Последнюю фразу Новак произносит гораздо тише и, главное, осторожно. И ждет ответа.

— Таня, вы меня слышите?

— Слышу.

— Я уж подумал, что-нибудь с телефоном.

— Нет, а… Сейчас, кажется, что-то гудит… — Таня волнуется. — Вы звоните из автомата?

— Да. Буду говорить быстро. Вы спрашивали, нет ли у меня знакомых в этой области.

— И?

— И есть. Я сейчас об этом узнал. Один мой…

Автомат прерывает разговор. Новак уверен, что Таня его не слышит, тем не менее продолжает говорить в трубку:

— Мой старый френд Доктор все оформит лучшим образом. Он тот человек, который мертвецов латает, обмывает, стрижет им ногти и ковыряет в ушах… Я договорюсь с Доктором, чтоб твоим дорогим покойником он занялся особо. За гемиштик Доктор разгладит ему морщины, сделает массаж лица, а если надо, и румянец наложит. Чтобы покойник стал покрасивей и тебе понравился! А я, старый дурак, тебе верю. Верил, вправду верил, что ты не такая, как другие. Ни черта! Блеешь, как и все овцы в загоне, млеешь от восторга перед звездами. И пусть у тебя останется теперь эта звездная пыль! Звезда среди покойников…

Наконец он вешает холодную равнодушную трубку, затем снимает ее снова и набирает тот же номер. Прежде чем раздается ответ, произносит:

— Ох, овечка моя, пора, видно, тебя постричь!

К столу Туны Барича Новак возвращается не сразу. Колеблется. Хотя Туна теперь и самого черта не заметил бы, думает Новак, рядом с ним броская, накрашенная, привлекающая всеобщее внимание Нина. Нет, он не может сейчас к ним подойти. Сейчас ему не до такого общения. Надо испариться.

Новак направляется по проходу справа в надежде попасть на площадь незамеченным. Уже выйдя за ограждение «Градской кафаны» и ступив на тротуар в уверенности, что побег удался, слышит голос Туны, он настиг его подобно брошенному лассо.

— Длинный, Длинный! Куда это ты направился, черт побери?

Новак оборачивается и останавливается.

— Сбегаю за газетами. И вернусь.

— Подожди! — орет Туна и идет за ним.

— Да что с тобой, Длинный? — с упреком спрашивает Туна, когда они уже сидят в его машине. — Тебя и впрямь только на свалку! Я тебе тут такую кошечку устраиваю, а ты подло смываешься…

— Я не смывался, Туна. Я подумал, вам лучше без меня. Зачем обременять вас своими заботами?

— И на когда ты договорился с этой своей секретаршей?

— На час.

— А сейчас, — Туна показывает на часы на приборной панели автомобиля, — без пяти двенадцать.

— Я думал, пока поймаю такси, пока найду Доктора… А вдруг я его не узнаю?
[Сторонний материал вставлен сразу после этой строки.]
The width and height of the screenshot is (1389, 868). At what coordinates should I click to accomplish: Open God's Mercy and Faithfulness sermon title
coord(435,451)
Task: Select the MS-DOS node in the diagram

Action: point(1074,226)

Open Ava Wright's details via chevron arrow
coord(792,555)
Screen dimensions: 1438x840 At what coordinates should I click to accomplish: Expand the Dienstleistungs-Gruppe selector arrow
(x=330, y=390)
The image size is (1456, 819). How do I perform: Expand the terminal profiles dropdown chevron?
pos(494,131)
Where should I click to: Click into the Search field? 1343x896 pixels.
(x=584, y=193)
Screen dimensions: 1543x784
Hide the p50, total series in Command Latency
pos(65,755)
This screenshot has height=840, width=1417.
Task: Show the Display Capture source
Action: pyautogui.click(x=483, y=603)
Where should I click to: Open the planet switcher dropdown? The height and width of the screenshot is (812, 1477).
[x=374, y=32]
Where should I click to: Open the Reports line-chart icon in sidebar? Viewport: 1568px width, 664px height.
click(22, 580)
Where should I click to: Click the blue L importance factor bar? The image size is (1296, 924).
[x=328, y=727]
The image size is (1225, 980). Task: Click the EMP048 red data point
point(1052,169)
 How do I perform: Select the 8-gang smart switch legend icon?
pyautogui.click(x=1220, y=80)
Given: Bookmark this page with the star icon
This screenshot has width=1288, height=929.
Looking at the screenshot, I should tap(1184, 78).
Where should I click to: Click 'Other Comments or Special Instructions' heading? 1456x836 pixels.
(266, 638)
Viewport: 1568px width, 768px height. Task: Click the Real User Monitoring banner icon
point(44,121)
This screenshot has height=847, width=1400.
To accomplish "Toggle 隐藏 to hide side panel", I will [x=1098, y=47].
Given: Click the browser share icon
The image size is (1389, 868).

— Этого я не боюсь. Главное найти. Он в пивной будто прописался. Пивко попивает, нервы усмиряет. Ты ж его знаешь.

Ни черта он его не знает! Знал — это точно. И его, и Туну Барича, и Дарко Майцана, и Фери Клобучара, и Зденко Янтоляка, и Руди Рамляка… Знал их, по выражению Туны, как содержимое собственного кармана. Но дело в том, что карман его уже не пуст, как в те времена, когда эта присказка была актуальна. Какой только, чепухи не накопилось в кармане за это время — поди разберись!

И в Туниных маневрах Новак не может разобраться — то и дело сворачивает, кружит, едет в объезд, — и спрашивает:

— Разве мы не на Шалату едем? Дорогу до Шалаты я не забыл! Везешь меня, черт возьми, как таксист иностранца, лишь бы побольше содрать…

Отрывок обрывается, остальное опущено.